> _What the exercise asks_
Starting at the line containing "883x748 pixels. At" and continuing through the end of the listing, swap "Collapse" for "Expand" and reproduce those lines with no other changes. Leave out the pictures.

Target position records
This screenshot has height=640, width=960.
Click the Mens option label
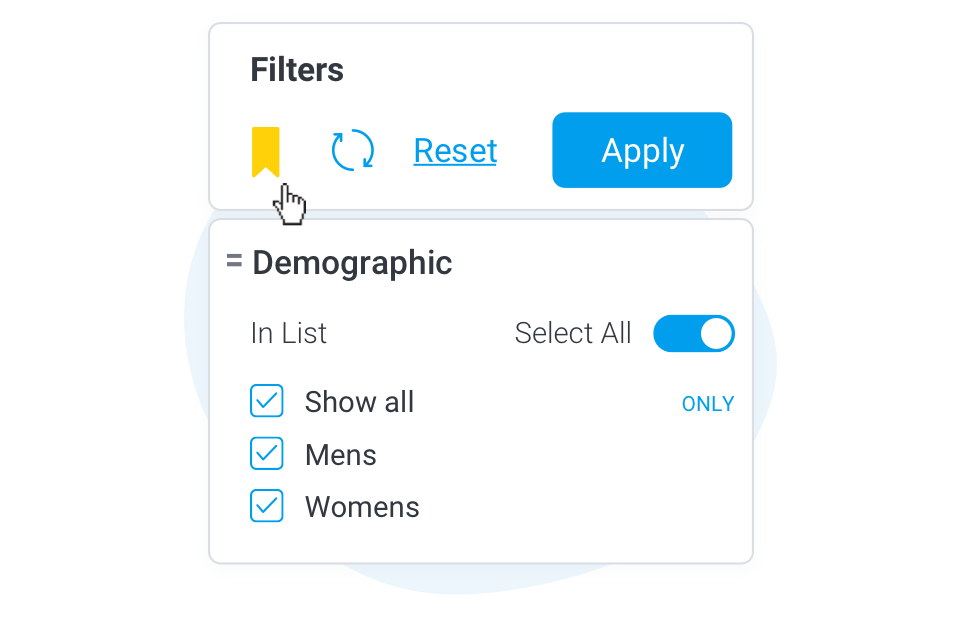click(341, 455)
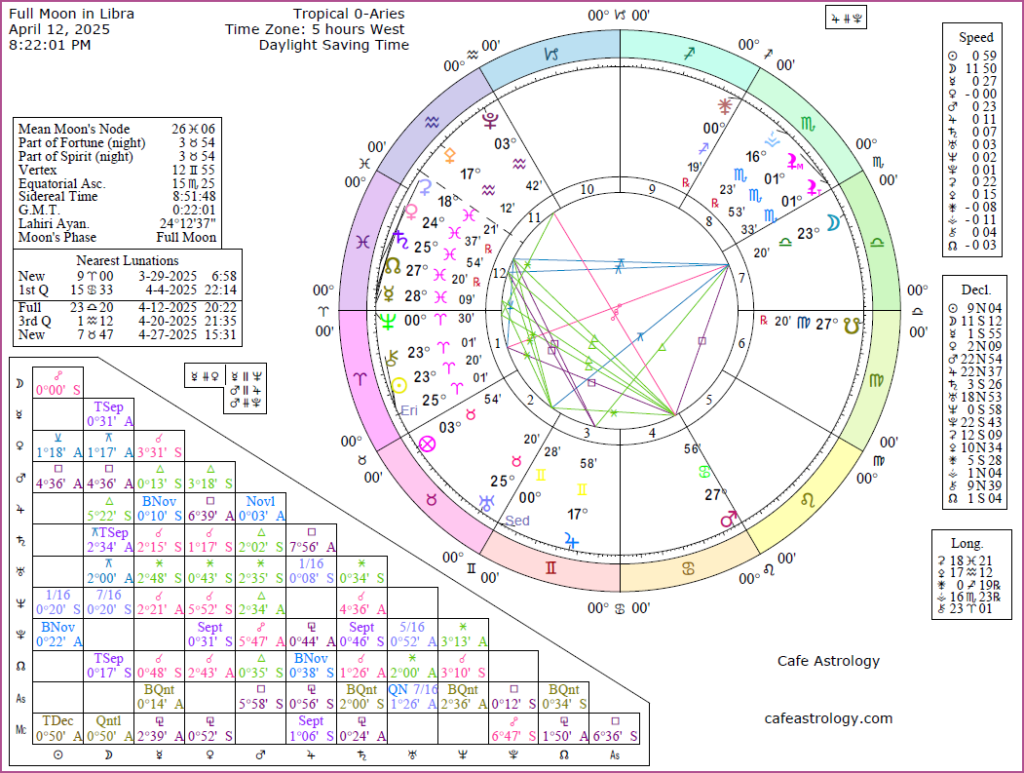Click the pink Aries segment of the zodiac wheel
The image size is (1024, 773).
click(x=359, y=375)
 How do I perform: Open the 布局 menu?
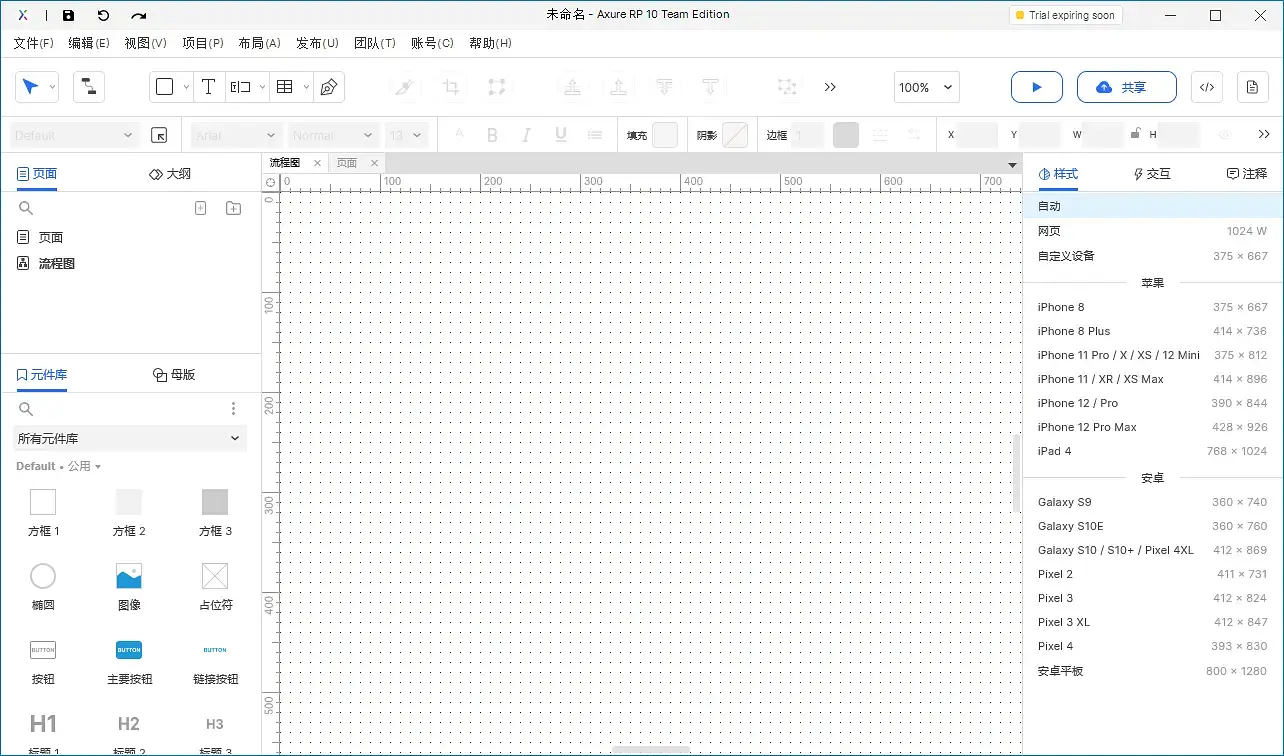click(x=259, y=43)
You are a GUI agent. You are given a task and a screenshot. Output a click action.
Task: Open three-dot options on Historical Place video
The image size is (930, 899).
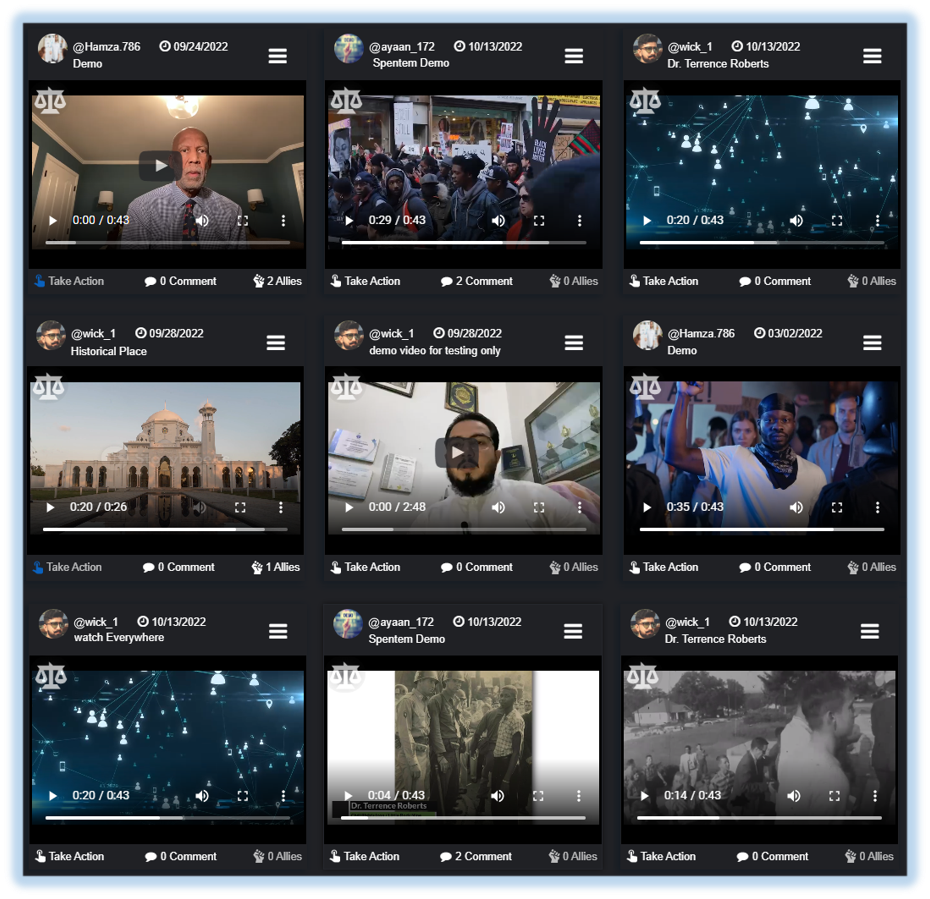(281, 507)
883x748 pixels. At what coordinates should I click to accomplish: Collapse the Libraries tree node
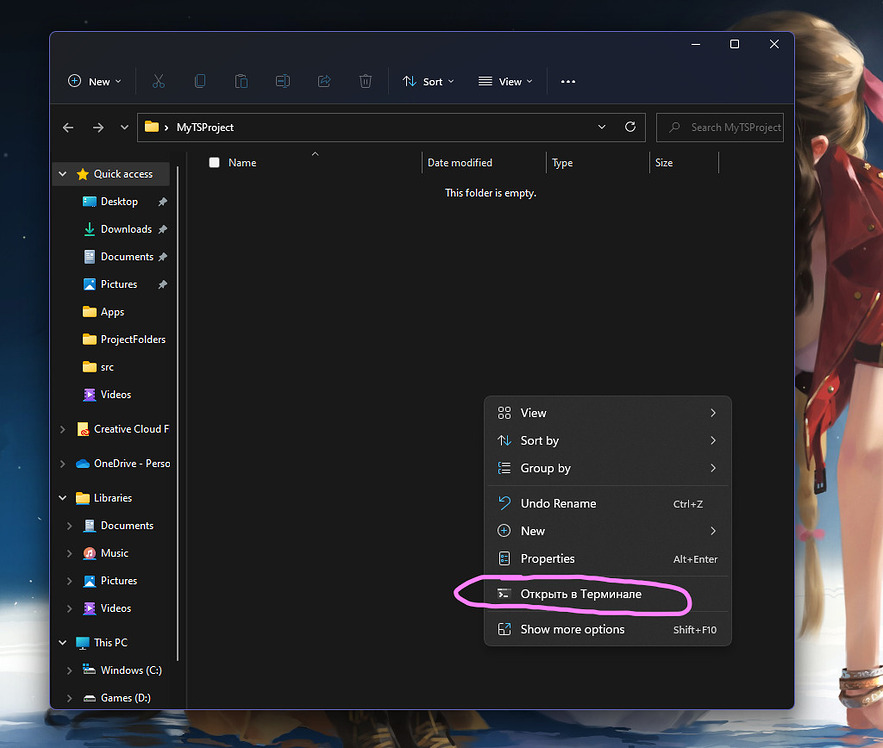pyautogui.click(x=63, y=498)
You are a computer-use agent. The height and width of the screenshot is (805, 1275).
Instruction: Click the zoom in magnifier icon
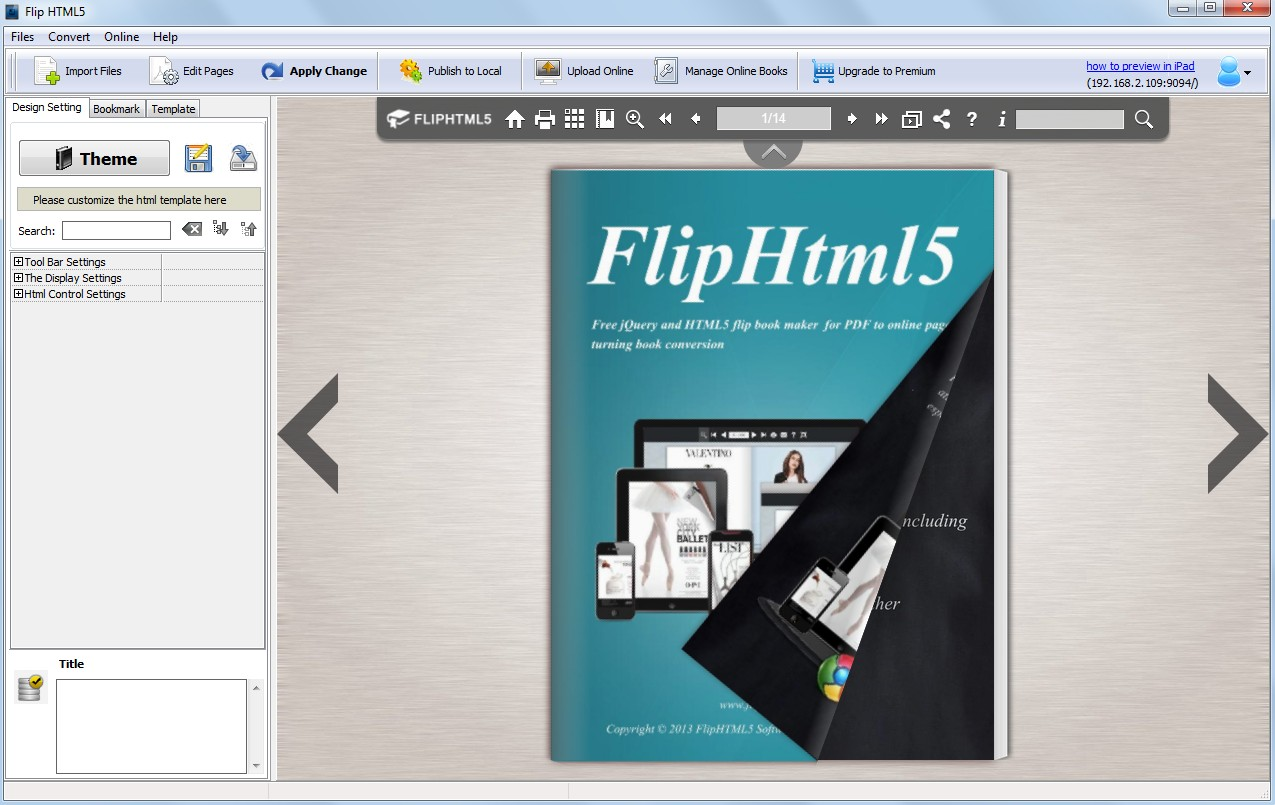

> _Result of this task_
883x748 pixels. At what coordinates should I click to accomplish: Expand the Libraries tree node
pyautogui.click(x=63, y=498)
You are a computer-use agent. The height and width of the screenshot is (805, 1275).
Instruction: Click the zoom in magnifier icon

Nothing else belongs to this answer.